BECAUSE, how else do you get yourself free body panels in 100% minty fresh orbit sugarfree variety?
of course, i totally forgot what panels they were. good plan dood, your hatch will no doubt swallow these JUST FINE.
![](http://img409.imageshack.us/img409/5844/1000841fx7.jpg)
![](http://img409.imageshack.us/img409/4355/1000842ev2.jpg)
leaving the greater manchester was a disaster. signs? who needs that guff? so here we go, ratchet strap holding down a very noisy boot area, totally lost...
AA routeplanner says do this, do that. throw that away, and get the map out. now, the RAC routeplanner said "get back on the ferry, and go larne to fleetwood ferry, as fastest way to manchester, so the AA was best available lol!) we headed the wrong way, got onto a motorway and just followed that until we got to leeds. cue lots of lane changing, lots of odd looks at the car, and lots of shouting 'DOES SHE DIFF' at every passing BMW
![:D](http://storage.proboards.com/forum/images/smiley/grin.png)
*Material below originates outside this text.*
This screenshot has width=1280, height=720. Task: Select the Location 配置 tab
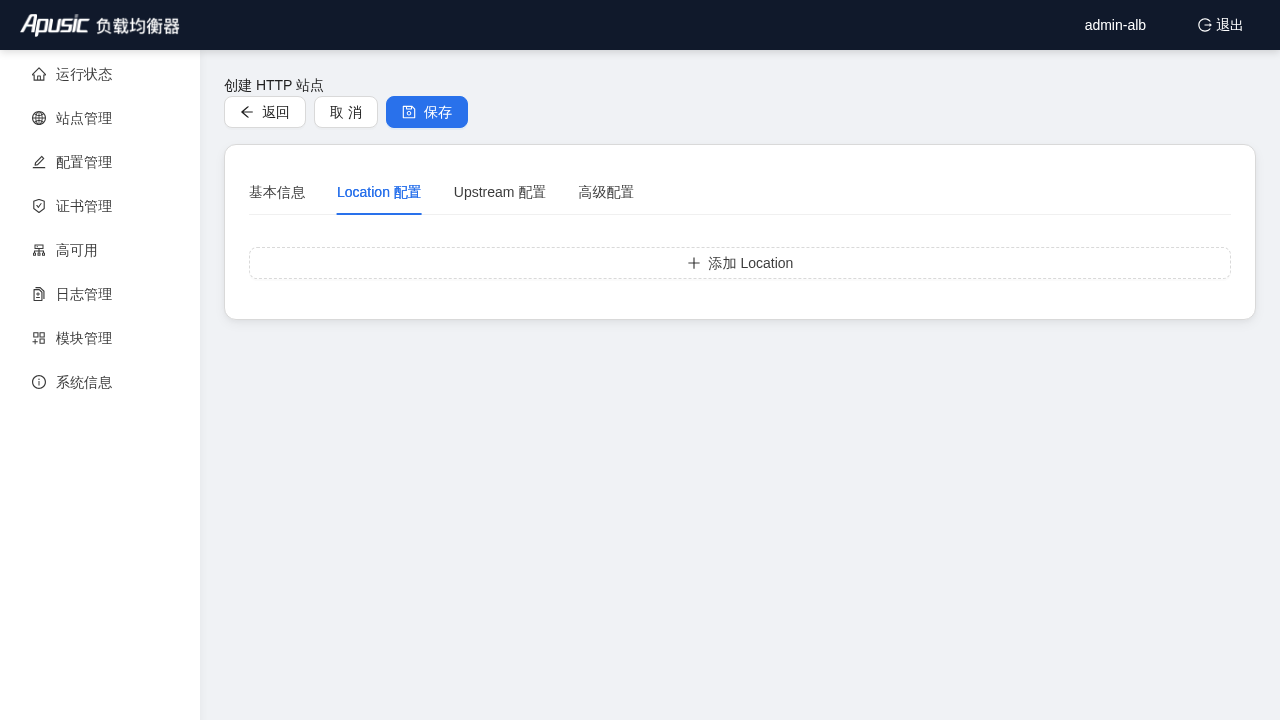[x=379, y=192]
heres a rock we went past.
![](http://img409.imageshack.us/img409/7296/dsc00109dw8.jpg)
and jonny likes POWAH!!
![](http://img409.imageshack.us/img409/9320/dsc00122vx0.jpg)
we got near leeds, and got lost again. we had aimed about three times in one day to hit the a1(M) and kept missing. i threw the AA plans away in disgust, and made my own route, rather more entertaining at that. so off we went through all the yokel towns.
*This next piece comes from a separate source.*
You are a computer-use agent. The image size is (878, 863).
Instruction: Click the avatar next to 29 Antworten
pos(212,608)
we stopped in one after a couple of hours driving, looking for a shop that did a) drink and b) tobacco. now neither of us smoke, and i don't drink, but thats not the point. jonny needed a rollie, and we had just spent 2 hours deciding jsut what to say to the unsuspecting vendor.
same quizzical expression, which jonny has modelled above ever so well, saying "Do ye have any wiiiiine?" [now wine, when said in culchie speak, means buckfast. which is awful, but good if you are a culchie or a spide.]
and thereafter we would repeat said question, "wiine! do ye not have no wiine?!" "sorry mayte, what?" "wiiine! frickin wiiine! were ye's not educated?" "i have poart, chardonnaay..." "WIIINE MAN!" and start twitching...
well anyway, hey didnt take NI money, so we left in disgust!
you prolly gotta be from here to understand, sorry folks
![;)](http://storage.proboards.com/forum/images/smiley/wink.png)
that was i think corby. i hate corby. the signs to get out point one direction. at the other side of town they point the opposite way. like that randall and hopkirk episode where they are stuck in a village like forever.
IT HAD A SPOT!
![](http://img409.imageshack.us/img409/7678/dsc00125lm3.jpg)
huzzah. we finally made it. oh, should i tell you, that when my fav gets hot, on the overrun, the exhaust pops and bangs, and it stalls at junctions
![:D](http://storage.proboards.com/forum/images/smiley/grin.png)
cue going through towns with music again triumphant, added to revving and backing off in third all the way just to backfire up main streets
![;)](http://storage.proboards.com/forum/images/smiley/wink.png)
and finally arrived at rutland camping site. not as nice patron as there were last year
![:(](http://storage.proboards.com/forum/images/smiley/sad.png)
anyway, tents are for losers, wimps, and people with time. we are none of the above, hence i didnt fork out the tenner before staff discount and get a tent, i brought my mums gazebo. plan.
3 minutes to unzip bag, stand up, pull back. previously acquired panels now came in useful. now we had a window and a back wall
![:D](http://storage.proboards.com/forum/images/smiley/grin.png)
![](http://img409.imageshack.us/img409/161/dsc00129ru8.jpg)
and we sauntered in the general direction of the local, where we chatted up a local or two (or not...) scared a few people by sitting in the corner over coke that looked like guinness, talking quietly in irish accents, still in our fatigues (although thankfully minus hats!)
i then proceeded to beat jonny at pool and darts, then we went for an early night.
oh and his obsessive compulsive GF rang for like the 312th time as we walked back, just to make sure he hadnt done anything or got hurt or anything AT ALL since she phoned a good 22 minutes earlier, etc...
went back to our hovel, talked about how we detest our other halves so (no, like actually!) and fell asleep. trip half done, thanks for your time so far!